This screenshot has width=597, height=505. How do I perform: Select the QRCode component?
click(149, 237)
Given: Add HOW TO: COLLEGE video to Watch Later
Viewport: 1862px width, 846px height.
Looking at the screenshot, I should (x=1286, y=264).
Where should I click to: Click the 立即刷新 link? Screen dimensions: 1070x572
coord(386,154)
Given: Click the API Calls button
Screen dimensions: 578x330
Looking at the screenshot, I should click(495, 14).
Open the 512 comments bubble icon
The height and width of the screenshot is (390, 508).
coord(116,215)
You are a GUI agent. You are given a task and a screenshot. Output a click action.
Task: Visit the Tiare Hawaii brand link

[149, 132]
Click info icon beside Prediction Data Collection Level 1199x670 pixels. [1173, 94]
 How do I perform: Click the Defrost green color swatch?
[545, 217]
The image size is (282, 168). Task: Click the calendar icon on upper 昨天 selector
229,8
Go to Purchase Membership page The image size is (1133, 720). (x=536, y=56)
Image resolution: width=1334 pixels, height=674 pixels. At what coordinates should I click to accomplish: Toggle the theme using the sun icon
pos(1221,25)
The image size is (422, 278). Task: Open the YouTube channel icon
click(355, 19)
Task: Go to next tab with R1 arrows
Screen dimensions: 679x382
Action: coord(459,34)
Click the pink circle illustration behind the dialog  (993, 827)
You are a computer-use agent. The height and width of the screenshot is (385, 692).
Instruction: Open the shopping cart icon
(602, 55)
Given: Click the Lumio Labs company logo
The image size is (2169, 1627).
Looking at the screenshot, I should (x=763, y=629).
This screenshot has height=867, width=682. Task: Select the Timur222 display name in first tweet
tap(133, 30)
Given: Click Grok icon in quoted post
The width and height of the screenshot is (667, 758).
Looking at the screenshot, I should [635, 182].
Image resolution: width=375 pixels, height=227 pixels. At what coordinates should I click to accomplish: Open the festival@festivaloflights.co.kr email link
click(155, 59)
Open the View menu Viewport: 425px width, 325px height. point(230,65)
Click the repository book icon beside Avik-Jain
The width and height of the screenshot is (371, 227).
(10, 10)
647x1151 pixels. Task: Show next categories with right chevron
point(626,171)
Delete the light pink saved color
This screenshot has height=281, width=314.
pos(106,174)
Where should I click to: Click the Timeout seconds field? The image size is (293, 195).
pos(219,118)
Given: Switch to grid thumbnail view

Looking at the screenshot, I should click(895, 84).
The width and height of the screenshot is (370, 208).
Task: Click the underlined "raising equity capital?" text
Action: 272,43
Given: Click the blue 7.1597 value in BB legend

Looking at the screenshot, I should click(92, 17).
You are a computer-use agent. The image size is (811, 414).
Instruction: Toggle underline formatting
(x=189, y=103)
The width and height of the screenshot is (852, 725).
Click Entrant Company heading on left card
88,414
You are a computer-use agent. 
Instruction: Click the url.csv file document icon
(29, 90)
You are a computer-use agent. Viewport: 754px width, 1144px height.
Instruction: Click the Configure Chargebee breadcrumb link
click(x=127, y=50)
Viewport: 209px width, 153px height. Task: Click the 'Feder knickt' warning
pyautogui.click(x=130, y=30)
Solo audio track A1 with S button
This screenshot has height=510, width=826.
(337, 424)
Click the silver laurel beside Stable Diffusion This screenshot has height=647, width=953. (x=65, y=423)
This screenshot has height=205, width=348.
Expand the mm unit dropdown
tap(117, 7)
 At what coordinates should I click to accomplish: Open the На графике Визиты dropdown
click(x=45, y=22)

| Problem statement |
In the listing above, find the line with "Viewport: 1862px width, 846px height." and the line with "Given: Click the API Calls button"; set down exactly those two lines and every line between them, nothing more.

| Your solution |
Viewport: 1862px width, 846px height.
Looking at the screenshot, I should (x=1286, y=264).
Where should I click to: Click the 立即刷新 link? Screen dimensions: 1070x572
coord(386,154)
Given: Click the API Calls button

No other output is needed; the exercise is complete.